On a visit to Russell Kirk’s country home, Piety Hill, in Mecosta, Michigan last summer, I explored the grounds of his property — the sprawling lawns under sycamore trees he planted for each of his daughters, the wood-paneled library full of his favorite books, the Italianate house decorated with swords, sacred images, and oriental carpets. Surrounded by these artifacts, I felt I was getting to know him and given insight into his greatest loves — for God and his family, for his country and Hillsdale College.
Kirk died more than two decades ago, but he remains a familiar name around Hillsdale. He is a sort of grandfather to the college, for he knew our conservative heroes personally and told their stories. Through his writing, he communicated the nature of true conservatism, that “the conservative is concerned, first of all, with the regeneration of the spirit and character — with the perennial problem of the inner order of the soul.” Even after his death, he continues to guide the way that we think about the purpose of conservative character and liberal education.
Though we laud Kirk’s work, we have yet to honor him in the way we have honored others. Let’s make him the next statue on the Liberty Walk.
Kirk embodied the spirit of Hillsdale, integrating the principles of the Western tradition into a way of life — the life of the gentleman or, to quote him, “the humane man.” Between earning his master’s degree at Duke and his doctor of letters at the University of St. Andrews, Kirk served in World War II, lamenting the United States’ devastating decision to bomb Hiroshima and Nagasaki. He loved to take long, quiet walks through the moors of Scotland and the sandy roads near Piety Hill. He helped to found the conservative journal Modern Age, to which he contributed for much of his life, and later, was named a fellow at the Heritage Foundation.
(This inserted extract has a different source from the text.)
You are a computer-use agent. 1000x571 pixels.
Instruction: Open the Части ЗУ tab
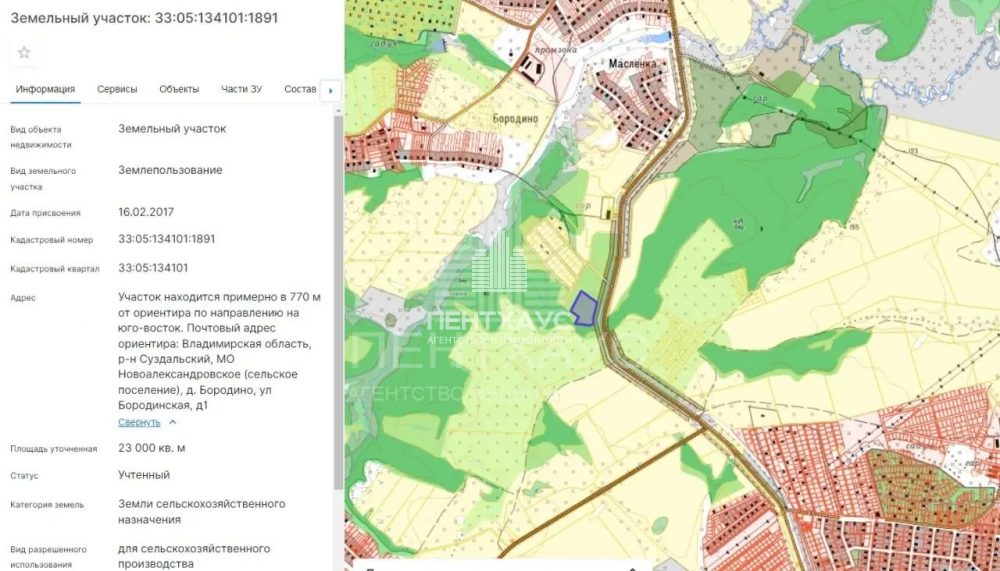click(x=242, y=89)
Kirk is well known for his book “The Conservative Mind” that traces the conservative tradition from Edmund Burke to George Santayana.
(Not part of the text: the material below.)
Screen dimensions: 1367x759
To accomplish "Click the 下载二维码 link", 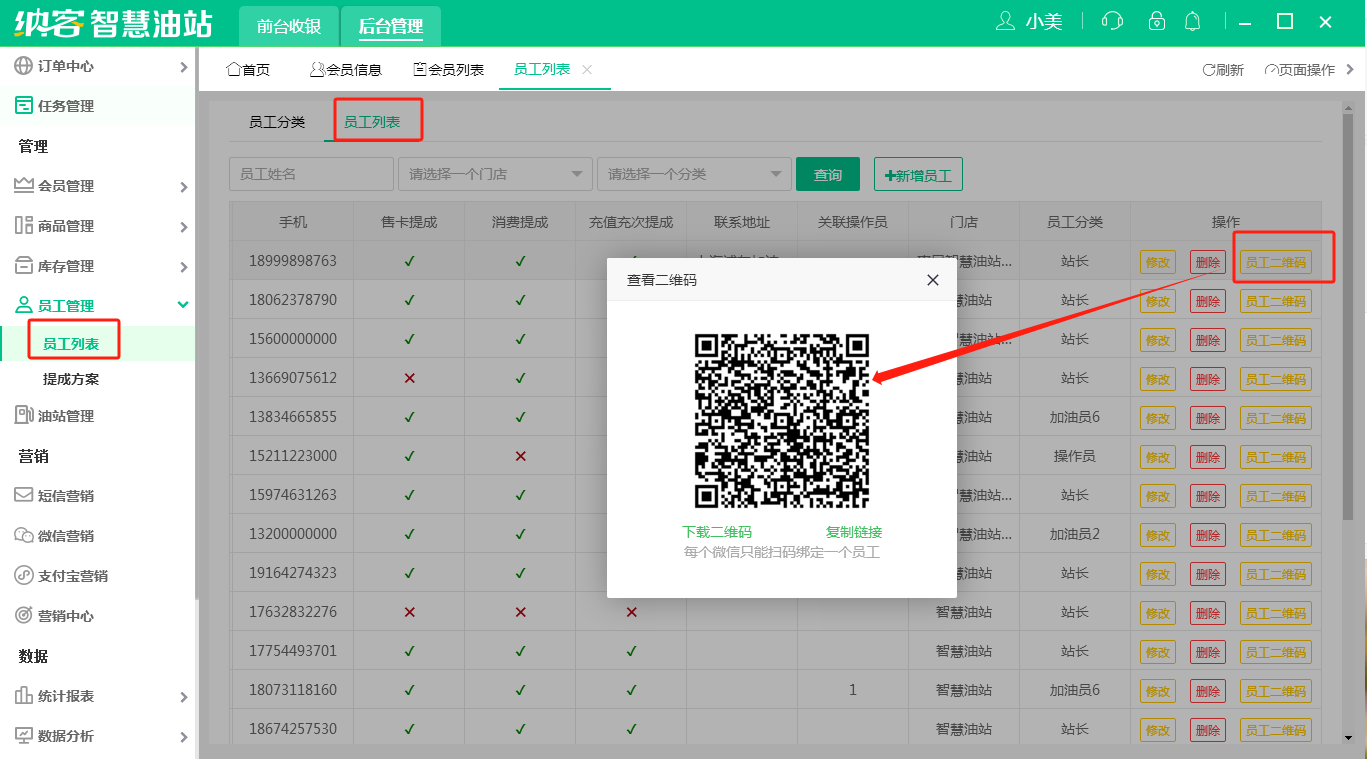I will [x=717, y=532].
He thought conservatives should be leaders, but know their roles as members of a tradition and a community to which they owe their gratitude and love. Kirk and his wife Annette were known for their hospitality, entertaining writers, artists, hobos, and refugees. Hillsdale Professor of Economics Ivan Pongracic grew up at Piety Hill after Kirk took in he and his father, an academic, who had fled from Yugoslavia.
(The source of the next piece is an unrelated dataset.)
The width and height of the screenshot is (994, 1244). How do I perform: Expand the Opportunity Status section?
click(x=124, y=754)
Kirk fostered relationships with thinkers like Richard Weaver, William F. Buckley Jr., Flannery O’Connor, and T.S. Eliot — the conservative pilgrims of business, politics, and academia. Kirk shared his experience in the conservative movement with Hillsdale, eventually teaching one course each year as Distinguished Visiting Professor of Humanities. He no doubt took evening strolls down Half Moon Road or perhaps through the grassy cemetery grounds, where he would have found great fodder for his famous ghost stories.
After his death, his wife helped establish the Russell Amos Kirk Chair in American Studies at Hillsdale and donated Kirk’s library to the college, ensuring an ongoing relationship between the college and the cultural renewal project at Piety Hill. Hillsdale’s current Russell Kirk Chair, Professor of History Bradley Birzer, recently published a biography on the life of Russell Kirk.
Russell Kirk proved a dear friend to the college — a model of the imaginative conservative — the virtuous, intelligent, and free man, conscious of tradition and eloquent in modernity. He is the last man on earth who would hope for a statue of himself to be erected on Hillsdale’s campus, but the humblest men are often the most deserving of honor.